This is where things start to fall apart, a mere three weeks into our cohabitation. I have a mini-fridge under my bed I brought from home – she apparently thinks it’s a shared item and not only puts her food in it but also eats my food, without asking. Because I spend so little time in the room, between classes, work and time with Regrettable Boyfriend, she starts to spread her stuff onto my furniture – meaning books on my desk, clothes on my bed; she even used my laptop once because she was too lazy to sit in her chair and use her desktop. I confront her on this stuff and her reply was “Well, you’re not here so it’s like it’s just my room.” No.

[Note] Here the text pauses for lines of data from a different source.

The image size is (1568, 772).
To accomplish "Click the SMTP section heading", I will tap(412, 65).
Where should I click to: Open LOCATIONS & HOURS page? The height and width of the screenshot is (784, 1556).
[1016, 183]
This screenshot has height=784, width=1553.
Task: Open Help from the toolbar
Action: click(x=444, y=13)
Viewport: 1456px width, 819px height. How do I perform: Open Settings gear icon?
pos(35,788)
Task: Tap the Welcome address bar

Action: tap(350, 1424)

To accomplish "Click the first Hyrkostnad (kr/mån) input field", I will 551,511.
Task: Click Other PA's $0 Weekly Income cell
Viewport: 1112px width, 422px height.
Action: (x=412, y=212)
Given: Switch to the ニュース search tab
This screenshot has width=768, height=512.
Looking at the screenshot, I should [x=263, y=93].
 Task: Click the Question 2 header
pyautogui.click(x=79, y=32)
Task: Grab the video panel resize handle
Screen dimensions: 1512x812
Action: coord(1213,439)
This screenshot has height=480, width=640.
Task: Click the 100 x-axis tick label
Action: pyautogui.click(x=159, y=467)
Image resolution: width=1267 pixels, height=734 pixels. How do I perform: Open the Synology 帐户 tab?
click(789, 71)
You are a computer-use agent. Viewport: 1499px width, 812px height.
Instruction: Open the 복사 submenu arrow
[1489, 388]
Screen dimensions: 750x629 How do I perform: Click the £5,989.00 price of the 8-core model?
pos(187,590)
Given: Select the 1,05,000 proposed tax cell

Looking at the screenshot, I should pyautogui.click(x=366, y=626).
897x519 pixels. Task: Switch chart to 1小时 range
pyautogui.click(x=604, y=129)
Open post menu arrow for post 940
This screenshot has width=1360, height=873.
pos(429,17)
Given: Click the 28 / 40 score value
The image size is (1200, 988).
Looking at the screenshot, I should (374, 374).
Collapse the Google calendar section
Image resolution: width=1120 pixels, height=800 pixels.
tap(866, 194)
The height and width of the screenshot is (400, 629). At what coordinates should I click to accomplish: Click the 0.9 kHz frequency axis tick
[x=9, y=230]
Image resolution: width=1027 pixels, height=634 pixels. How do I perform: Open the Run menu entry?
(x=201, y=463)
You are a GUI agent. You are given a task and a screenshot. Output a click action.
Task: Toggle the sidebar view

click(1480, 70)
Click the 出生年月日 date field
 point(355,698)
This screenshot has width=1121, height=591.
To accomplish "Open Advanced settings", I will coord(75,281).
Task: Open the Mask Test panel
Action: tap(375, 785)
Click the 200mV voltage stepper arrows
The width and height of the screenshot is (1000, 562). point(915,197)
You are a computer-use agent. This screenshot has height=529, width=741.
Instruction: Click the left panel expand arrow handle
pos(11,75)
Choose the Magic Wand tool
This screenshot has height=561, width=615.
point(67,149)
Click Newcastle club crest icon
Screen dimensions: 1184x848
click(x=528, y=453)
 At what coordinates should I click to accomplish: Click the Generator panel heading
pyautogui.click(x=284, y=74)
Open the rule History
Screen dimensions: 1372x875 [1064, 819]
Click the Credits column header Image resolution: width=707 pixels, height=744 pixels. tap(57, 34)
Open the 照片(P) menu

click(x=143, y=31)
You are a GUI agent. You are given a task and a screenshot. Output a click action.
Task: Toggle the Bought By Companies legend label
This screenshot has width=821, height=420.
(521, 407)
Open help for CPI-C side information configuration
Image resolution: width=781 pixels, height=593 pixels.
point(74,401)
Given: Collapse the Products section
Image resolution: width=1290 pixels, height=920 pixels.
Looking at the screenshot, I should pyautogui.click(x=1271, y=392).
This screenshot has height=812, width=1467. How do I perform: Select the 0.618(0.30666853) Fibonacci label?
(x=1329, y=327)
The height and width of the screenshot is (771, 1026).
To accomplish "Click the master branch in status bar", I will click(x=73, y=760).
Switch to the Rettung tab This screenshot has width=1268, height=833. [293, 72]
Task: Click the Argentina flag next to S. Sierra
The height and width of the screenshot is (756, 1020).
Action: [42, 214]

No, that’s not how it works. I’m still paying for this room. That is my computer, my comforter on that bed and my goddamn fridge.
October comes. Yes, it’s only been a month. There is a hint of an odor in our room. I’m guessing it’s from her Chinese leftovers in my fridge and the laundry she never washes. And, despite the fact that our bedroom is right next to the full bathroom, I’ve never once seen her shower. A quick poll reveals no one else in the house has witnessed this either. We have a house meeting to talk about cleaning, since the rest of us sweep, mop, wash dishes, etc., and the reason Heifer can’t help? “I don’t know how.” This does not surprise me.
At this point, if I remember correctly, she has pretty much given up on going to classes altogether. She literally sleeps all day and is up all night, eating, talking, typing, being a waste of space. Again, most of the time I am not there but when I am, Jesus, I wish I could get a little decency out of her. By the end of October, still not a single report of a shower.
Heifer asked to “borrow” a pair of my black underwear for her Halloween costume, which was a fat, smelly pirate hooker (I added the “fat,” “smelly,” and “hooker” to that description). When she asked when she should return them I said, “No, it’s cool, you keep them.” Erpes-hay!